Nach dem Plan der deutschen Führung sollte nun der Stoßverband eine Einkreisung der feindlichen Truppen nach dem Muster von Tannenberg unternehmen. Zwei Faktoren verhinderten dies allerdings. Von François setzte bei seinem Versuch, die feindlichen Truppen abzuschneiden, vorwiegend auf Kavallerie, die sich schon bei Tannenberg bewährt hatte. Allerdings war sie in der vorhergehenden Schlacht nie auf wirklich organisierten Widerstand gestoßen und hatte den Gegner eher umgangen. Die Gegenwehr russischer Infanterie setzte seinem schnellen Vorstoß ein Ende, und auch Nachschubprobleme durch die unzureichenden Wege der Seenplatte trugen dazu bei, dass der Vorstoß der Deutschen zum Stehen kam.

Erschwerend für von Rennenkampff kam noch hinzu, dass der Befehlshaber der russischen 10. Armee den bedrängten Truppen seines südlichen Flügels keine Hilfe zukommen ließ, so dass ein russischer Gegenangriff nicht zustande kam. Die deutsche Angriffsspitze konnte so ungehindert 30.000 Gefangene machen und die gesamte Artillerie der angegriffenen Divisionen erbeuten.

Von Rennenkampff entschied sich angesichts des Schicksals Samsonows zum generellen Rückzug aus deutschem Gebiet, womit ein weiterer Versuch der Einkreisung nicht mehr möglich war. Seine Njemen-Armee überquerte am 13. September die russische Grenze.

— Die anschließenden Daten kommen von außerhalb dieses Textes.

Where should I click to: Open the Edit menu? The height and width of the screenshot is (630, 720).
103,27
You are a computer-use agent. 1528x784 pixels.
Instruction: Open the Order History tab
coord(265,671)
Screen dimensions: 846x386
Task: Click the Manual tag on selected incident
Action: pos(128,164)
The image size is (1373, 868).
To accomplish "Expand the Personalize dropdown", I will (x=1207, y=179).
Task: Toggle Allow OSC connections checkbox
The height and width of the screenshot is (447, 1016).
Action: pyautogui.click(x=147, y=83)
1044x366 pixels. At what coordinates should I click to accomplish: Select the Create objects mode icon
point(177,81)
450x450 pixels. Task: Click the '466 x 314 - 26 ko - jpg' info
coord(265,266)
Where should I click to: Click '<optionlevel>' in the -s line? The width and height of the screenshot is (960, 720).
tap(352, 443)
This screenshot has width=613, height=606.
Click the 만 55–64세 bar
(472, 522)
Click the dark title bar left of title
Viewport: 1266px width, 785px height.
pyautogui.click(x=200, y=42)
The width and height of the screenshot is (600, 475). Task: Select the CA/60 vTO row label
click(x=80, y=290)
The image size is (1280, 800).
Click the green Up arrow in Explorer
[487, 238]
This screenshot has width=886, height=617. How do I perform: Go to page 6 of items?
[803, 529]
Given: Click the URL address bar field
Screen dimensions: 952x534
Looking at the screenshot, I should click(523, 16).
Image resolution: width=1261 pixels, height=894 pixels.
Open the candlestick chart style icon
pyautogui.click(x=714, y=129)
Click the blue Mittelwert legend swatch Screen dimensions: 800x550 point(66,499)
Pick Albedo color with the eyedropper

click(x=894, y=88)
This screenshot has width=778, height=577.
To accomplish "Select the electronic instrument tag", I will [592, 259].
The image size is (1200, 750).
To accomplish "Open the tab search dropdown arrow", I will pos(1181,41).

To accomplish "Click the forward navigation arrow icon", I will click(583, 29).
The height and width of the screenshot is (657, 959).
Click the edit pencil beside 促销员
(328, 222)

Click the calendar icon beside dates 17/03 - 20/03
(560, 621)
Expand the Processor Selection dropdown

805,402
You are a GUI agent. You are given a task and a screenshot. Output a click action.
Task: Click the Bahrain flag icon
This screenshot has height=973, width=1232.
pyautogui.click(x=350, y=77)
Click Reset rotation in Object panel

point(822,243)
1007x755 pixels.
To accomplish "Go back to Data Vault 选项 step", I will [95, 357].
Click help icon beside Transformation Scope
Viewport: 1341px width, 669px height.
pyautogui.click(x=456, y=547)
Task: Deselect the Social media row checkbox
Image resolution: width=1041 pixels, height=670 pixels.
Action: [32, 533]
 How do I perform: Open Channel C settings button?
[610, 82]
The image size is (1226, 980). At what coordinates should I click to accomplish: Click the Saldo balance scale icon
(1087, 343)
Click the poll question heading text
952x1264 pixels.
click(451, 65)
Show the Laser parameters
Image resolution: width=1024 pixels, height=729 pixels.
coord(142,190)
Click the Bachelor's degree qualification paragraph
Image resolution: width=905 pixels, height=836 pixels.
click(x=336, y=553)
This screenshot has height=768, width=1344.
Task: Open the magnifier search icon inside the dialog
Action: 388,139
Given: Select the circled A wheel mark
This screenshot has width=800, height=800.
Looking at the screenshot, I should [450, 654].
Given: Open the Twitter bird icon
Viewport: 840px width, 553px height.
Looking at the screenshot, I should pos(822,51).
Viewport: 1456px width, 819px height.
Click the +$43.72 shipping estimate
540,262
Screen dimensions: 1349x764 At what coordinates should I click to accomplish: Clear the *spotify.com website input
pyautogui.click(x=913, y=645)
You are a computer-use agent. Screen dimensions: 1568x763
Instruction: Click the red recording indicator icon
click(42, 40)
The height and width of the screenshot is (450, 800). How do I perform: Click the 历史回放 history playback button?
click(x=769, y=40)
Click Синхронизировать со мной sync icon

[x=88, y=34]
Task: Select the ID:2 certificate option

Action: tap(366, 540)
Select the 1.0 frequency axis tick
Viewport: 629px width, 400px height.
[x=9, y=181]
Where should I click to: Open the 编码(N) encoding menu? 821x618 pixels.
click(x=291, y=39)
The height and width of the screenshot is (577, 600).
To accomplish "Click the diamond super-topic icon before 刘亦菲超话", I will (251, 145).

Deutsche Truppen folgten der Armee und betraten tags darauf zum ersten Mal im Krieg russisches Territorium.

Folgen

Der Erfolg an den Masurischen Seen wurde in der deutschen Propaganda zusammen mit der Schlacht von Tannenberg frenetisch gefeiert. Während die vorhergehende Schlacht allerdings einen strategischen Sieg darstellte, war gegen die 1. Armee nur ein taktischer Erfolg erzielt worden. Dies zeigte sich in den nachfolgenden Wochen. Der russische Frontstab unter Schilinski befahl eine Gegenoffensive, da man immer noch bereitwillig dem Wunsch der Verbündeten entsprechen wollte. Die 10. Armee unter General Wassili Pflug und von Rennenkampffs 1. Armee trieben dabei die deutschen Truppen bis zum 25. September wieder auf die Grenze zurück und konnten sogar wieder kleinere Teile Ostpreußens besetzen. Die Bedrohung für die deutsche Provinz konnte erst in der Winterschlacht in Masuren vollkommen abgewendet werden.